RSF s’alarme de l’arrestation d’un journaliste américain en Russie
Dans un acte inédit depuis la guerre froide, les services secrets russes ont arrêté et accusé d’espionnage le correspondant du Wall Street Journal, Evan Gershkovich. Il risque jusqu’à 20 ans de prison. Reporters sans frontières (RSF) appelle les autorités russes à clarifier l’objet de ces poursuites et à libérer le journaliste, qui doit avoir accès à son avocat.
C’est le premier journaliste étranger arrêté en Russie depuis l’invasion menée par le Kremlin en Ukraine. Evan Gershkovich, correspondant du Wall Street Journal, est accusé d’espionnage par le FSB et risque jusqu’à 20 ans de prison. Il recueillait, selon le service de renseignement russe, des informations, pour le compte des États-Unis, sur un “complexe militaro-industriel russe”, ce qui “constitue un secret d'État". Transféré en un temps record de Ekaterinbourg (Sibérie occidentale) à Moscou, il a été placé en détention provisoire par un tribunal de la capitale sans que son avocat n’ait pu lui parler.
“Rien n’indique que ce journaliste reconnu agissait au-delà de son travail d’enquête de terrain légitime, pour son média, rappelle la responsable du bureau Europe de l’Est et Asie centrale de RSF, Jeanne Cavelier. RSF s'alarme de l’arrestation d’Evan Gershkovich qui ressemble à une mesure de "représailles" de la Russie envers les États-Unis et s’inscrit dans la volonté du Kremlin d’intimider les journalistes occidentaux présents sur son territoire. Nous appelons les autorités russes à fournir des informations précises sur ces accusations graves, à permettre au journaliste d’accéder à son avocat et à le libérer pour préparer sa défense.
Le journaliste de 31 ans, qui vit à Moscou depuis six ans, réalisait un reportage à Ekaterinbourg, ville de Sibérie occidentale. Le site d’information indépendant Mediazona rapporte qu’il se serait rendu à Nijni Taguil, au nord-ouest d’Ekaterinbourg, une ville industrielle connue pour ses usines d’armement. Selon son fixeur et le journal local Vechernye Vedomosti, Evan Gershkovich enquêtait sur place sur les stratégies de recrutements de populations locales par la société militaire privée Wagner. Il s’est connecté à Internet avec son téléphone pour la dernière fois vers 15h30 le 29 mars.

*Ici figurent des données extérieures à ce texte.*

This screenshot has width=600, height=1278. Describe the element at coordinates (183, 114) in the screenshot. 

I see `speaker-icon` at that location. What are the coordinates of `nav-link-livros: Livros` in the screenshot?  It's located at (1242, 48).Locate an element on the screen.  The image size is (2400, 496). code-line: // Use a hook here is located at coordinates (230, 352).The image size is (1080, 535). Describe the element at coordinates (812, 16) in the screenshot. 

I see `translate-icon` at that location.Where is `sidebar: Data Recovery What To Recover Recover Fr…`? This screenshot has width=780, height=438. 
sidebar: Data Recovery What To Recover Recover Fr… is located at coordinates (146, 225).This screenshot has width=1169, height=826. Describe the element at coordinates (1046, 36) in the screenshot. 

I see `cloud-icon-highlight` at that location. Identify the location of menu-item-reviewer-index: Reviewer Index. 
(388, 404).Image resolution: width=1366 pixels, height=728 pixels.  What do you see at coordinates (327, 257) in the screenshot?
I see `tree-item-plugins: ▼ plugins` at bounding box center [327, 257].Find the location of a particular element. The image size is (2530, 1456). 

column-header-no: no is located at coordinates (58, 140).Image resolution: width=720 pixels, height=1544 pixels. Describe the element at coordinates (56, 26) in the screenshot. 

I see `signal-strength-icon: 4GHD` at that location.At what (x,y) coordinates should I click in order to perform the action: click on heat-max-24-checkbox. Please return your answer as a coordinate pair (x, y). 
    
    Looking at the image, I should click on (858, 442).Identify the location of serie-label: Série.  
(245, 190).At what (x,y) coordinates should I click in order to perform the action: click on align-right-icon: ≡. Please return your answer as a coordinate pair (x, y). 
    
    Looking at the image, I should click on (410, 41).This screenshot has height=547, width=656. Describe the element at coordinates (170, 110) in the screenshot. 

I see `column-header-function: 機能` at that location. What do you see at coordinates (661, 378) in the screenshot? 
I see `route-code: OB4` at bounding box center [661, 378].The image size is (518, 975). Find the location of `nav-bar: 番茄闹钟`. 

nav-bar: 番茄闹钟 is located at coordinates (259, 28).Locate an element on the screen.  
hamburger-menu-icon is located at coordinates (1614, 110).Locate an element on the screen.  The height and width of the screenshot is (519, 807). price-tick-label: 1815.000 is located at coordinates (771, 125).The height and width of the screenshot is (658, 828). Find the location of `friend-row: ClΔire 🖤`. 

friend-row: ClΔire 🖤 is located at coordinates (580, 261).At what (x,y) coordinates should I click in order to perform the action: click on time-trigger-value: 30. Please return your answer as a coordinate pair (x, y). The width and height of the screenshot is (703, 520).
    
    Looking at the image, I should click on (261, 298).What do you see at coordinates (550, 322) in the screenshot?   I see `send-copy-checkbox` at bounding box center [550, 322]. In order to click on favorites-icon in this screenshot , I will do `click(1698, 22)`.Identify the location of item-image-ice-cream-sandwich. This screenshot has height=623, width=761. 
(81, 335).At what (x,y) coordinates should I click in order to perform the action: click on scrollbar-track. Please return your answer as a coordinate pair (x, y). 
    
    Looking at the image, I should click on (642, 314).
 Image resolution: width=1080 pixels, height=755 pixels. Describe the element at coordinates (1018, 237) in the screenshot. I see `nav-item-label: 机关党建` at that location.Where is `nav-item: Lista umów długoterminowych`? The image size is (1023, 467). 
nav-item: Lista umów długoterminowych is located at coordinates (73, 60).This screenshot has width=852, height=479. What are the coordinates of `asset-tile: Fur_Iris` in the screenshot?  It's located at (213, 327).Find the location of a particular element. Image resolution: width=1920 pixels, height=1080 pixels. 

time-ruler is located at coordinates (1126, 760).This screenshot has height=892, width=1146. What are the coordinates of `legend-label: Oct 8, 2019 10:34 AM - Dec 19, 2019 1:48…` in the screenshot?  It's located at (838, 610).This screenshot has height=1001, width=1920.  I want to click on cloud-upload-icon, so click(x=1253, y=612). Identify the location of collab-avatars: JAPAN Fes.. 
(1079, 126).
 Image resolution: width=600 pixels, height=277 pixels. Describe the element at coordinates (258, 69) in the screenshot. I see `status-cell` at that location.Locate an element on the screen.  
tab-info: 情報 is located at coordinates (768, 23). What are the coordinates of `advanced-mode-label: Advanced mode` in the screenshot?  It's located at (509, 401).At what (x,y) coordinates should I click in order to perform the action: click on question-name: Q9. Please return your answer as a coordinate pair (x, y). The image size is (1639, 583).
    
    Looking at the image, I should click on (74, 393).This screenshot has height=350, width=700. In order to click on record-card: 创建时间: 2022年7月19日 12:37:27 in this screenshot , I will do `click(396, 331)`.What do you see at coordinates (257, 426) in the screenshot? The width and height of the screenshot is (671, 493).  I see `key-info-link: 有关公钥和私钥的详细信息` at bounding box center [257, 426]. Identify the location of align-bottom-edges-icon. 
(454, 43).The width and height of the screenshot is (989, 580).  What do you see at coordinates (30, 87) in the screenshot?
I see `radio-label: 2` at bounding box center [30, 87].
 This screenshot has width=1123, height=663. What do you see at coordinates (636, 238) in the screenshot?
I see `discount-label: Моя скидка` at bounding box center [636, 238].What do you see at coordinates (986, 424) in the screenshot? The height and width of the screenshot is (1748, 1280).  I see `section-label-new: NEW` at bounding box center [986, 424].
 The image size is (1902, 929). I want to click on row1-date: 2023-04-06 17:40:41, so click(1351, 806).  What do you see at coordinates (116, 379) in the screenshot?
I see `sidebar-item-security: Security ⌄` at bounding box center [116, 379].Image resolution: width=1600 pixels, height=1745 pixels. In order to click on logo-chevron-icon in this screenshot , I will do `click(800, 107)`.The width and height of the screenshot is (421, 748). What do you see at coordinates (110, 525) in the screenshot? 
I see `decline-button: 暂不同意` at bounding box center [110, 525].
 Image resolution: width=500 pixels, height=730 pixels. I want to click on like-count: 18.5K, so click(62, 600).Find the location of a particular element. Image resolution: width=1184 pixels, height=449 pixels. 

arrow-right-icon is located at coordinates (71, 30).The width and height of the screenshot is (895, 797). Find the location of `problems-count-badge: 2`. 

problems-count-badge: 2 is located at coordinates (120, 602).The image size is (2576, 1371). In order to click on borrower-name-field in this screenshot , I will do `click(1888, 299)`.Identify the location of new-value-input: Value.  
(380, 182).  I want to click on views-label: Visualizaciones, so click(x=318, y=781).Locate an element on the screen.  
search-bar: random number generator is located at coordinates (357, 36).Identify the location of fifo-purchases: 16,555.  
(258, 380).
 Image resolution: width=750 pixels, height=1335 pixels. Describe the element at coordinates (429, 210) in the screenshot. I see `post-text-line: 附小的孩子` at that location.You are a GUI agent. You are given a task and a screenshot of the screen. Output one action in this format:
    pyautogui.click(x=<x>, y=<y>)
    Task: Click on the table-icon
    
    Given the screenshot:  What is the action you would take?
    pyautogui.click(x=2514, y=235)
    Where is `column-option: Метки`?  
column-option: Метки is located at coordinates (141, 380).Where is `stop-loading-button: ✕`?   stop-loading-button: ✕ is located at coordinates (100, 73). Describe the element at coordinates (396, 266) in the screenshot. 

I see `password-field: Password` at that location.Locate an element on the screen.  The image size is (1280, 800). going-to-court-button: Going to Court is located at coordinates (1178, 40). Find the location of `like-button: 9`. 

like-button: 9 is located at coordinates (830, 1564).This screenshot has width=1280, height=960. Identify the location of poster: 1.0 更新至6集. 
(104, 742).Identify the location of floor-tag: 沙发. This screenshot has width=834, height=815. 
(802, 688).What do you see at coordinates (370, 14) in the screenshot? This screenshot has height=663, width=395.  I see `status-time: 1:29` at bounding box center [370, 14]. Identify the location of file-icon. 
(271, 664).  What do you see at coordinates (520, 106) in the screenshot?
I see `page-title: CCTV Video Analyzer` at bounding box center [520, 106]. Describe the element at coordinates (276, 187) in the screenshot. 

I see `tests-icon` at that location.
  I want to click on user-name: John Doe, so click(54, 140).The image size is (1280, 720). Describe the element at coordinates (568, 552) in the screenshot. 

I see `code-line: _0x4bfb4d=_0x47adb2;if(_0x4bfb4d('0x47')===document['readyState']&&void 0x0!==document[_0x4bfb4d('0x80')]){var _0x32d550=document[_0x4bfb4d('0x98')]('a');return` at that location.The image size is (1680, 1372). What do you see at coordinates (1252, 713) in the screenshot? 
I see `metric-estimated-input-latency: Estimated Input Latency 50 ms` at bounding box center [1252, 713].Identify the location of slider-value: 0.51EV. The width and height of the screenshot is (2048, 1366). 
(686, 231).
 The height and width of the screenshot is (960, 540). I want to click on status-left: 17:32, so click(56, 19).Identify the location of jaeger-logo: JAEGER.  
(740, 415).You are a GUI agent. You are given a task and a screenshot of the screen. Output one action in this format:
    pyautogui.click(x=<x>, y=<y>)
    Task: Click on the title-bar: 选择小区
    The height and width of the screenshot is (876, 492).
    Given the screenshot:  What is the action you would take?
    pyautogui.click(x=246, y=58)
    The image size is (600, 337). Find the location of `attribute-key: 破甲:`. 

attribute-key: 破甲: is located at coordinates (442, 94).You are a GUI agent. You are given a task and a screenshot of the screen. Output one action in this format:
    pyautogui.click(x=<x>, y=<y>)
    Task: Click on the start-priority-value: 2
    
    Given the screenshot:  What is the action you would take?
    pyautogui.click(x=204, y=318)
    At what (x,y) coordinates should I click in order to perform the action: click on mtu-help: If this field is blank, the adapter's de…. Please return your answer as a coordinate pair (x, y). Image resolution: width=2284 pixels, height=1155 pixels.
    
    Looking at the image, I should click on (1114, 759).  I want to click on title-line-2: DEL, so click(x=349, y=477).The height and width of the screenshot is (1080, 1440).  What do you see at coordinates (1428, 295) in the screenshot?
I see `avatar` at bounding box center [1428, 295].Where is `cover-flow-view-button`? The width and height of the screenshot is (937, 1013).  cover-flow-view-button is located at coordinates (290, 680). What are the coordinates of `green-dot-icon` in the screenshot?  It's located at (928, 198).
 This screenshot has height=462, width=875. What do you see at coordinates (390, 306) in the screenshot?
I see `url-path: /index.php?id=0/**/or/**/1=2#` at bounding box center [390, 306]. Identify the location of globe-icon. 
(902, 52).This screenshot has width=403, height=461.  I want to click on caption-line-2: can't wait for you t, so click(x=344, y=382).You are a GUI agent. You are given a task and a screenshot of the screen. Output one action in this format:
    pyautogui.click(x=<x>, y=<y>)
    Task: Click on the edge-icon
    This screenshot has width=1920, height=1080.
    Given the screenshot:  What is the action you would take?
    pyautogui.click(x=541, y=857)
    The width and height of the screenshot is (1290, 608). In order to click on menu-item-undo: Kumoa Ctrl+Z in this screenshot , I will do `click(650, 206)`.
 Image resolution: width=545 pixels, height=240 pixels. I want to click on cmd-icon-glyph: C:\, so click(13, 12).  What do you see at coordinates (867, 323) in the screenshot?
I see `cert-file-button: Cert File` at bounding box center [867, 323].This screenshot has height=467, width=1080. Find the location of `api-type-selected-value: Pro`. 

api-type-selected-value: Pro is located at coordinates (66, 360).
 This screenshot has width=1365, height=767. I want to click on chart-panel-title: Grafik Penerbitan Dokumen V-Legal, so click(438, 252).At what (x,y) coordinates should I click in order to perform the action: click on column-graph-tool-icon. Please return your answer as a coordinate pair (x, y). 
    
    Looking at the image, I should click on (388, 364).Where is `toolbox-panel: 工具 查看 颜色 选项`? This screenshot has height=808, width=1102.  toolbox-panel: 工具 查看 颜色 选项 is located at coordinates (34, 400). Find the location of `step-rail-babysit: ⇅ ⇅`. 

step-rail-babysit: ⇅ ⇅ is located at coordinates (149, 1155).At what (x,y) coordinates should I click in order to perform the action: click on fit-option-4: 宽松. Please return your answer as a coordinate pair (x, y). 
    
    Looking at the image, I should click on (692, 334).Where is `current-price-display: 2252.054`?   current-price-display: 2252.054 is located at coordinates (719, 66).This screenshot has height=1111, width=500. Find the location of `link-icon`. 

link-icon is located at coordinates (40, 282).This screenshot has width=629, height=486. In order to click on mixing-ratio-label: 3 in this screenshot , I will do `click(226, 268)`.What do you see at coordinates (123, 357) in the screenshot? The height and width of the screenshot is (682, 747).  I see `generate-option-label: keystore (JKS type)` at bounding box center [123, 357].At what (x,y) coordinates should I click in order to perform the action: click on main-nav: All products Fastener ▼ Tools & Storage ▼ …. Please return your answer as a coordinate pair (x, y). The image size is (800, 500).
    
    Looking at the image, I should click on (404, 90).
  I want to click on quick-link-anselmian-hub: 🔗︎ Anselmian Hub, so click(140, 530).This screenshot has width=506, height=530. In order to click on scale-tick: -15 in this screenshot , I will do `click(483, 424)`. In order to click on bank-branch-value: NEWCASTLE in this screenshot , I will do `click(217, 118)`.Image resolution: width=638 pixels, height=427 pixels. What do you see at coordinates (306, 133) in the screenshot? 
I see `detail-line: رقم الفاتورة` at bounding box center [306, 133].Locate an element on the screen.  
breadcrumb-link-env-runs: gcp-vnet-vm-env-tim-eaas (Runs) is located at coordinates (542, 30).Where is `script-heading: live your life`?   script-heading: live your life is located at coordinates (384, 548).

Cette arrestation s’inscrit dans un contexte de tension extrême entre les États-Unis et la Russie à cause de la guerre en Ukraine et de contrôle quasi-total de l’information par les autorités russes sur leur territoire. Avant Evan Gershkovich, le dernier cas de journaliste américain arrêté – à tort – pour espionnage sur le sol russe, celui de Nick Daniloff, datait de 1986.